▶ Activity
Lines that include "computer" make up the answer; copy all of them from the data below.

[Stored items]
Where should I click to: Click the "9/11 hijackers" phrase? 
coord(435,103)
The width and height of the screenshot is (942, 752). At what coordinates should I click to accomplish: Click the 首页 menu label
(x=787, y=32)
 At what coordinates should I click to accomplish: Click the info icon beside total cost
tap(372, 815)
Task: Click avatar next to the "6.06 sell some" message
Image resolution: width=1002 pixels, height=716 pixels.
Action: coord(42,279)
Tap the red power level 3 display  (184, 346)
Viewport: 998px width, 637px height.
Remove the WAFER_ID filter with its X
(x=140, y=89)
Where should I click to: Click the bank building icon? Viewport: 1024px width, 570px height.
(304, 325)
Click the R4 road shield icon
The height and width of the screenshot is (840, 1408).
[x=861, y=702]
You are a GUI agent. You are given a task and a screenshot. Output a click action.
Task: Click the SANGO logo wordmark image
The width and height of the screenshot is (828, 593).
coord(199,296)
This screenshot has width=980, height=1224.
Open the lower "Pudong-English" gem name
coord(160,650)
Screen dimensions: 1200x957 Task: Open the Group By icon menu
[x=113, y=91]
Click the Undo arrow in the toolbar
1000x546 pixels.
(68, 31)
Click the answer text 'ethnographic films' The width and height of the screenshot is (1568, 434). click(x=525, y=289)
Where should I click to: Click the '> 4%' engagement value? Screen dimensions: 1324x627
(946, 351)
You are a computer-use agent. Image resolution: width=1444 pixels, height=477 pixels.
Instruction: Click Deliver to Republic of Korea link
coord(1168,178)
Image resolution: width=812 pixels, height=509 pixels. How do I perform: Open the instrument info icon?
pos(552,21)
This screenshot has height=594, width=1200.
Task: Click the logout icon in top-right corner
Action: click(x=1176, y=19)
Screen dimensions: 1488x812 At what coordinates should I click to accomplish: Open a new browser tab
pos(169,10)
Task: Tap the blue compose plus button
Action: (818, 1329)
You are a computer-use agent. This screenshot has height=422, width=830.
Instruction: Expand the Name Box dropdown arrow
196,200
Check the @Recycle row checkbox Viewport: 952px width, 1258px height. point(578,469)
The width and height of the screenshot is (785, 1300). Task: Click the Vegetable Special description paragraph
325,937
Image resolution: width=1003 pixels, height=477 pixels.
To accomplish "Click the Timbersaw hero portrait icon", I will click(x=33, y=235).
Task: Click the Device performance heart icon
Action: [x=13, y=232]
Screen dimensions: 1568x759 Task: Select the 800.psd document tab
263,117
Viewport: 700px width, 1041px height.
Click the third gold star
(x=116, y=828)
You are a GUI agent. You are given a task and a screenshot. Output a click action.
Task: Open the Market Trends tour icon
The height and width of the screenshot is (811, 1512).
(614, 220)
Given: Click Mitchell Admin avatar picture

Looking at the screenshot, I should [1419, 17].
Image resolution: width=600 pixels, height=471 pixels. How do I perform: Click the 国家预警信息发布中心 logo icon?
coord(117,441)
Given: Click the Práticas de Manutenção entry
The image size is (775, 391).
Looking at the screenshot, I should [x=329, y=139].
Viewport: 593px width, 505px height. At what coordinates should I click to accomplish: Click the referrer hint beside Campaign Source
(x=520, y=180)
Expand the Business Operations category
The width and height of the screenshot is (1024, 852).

▶ Worked solution
You are a computer-use agent. Image resolution: width=1444 pixels, height=477 pixels.
You are a computer-use agent. This screenshot has height=422, width=830.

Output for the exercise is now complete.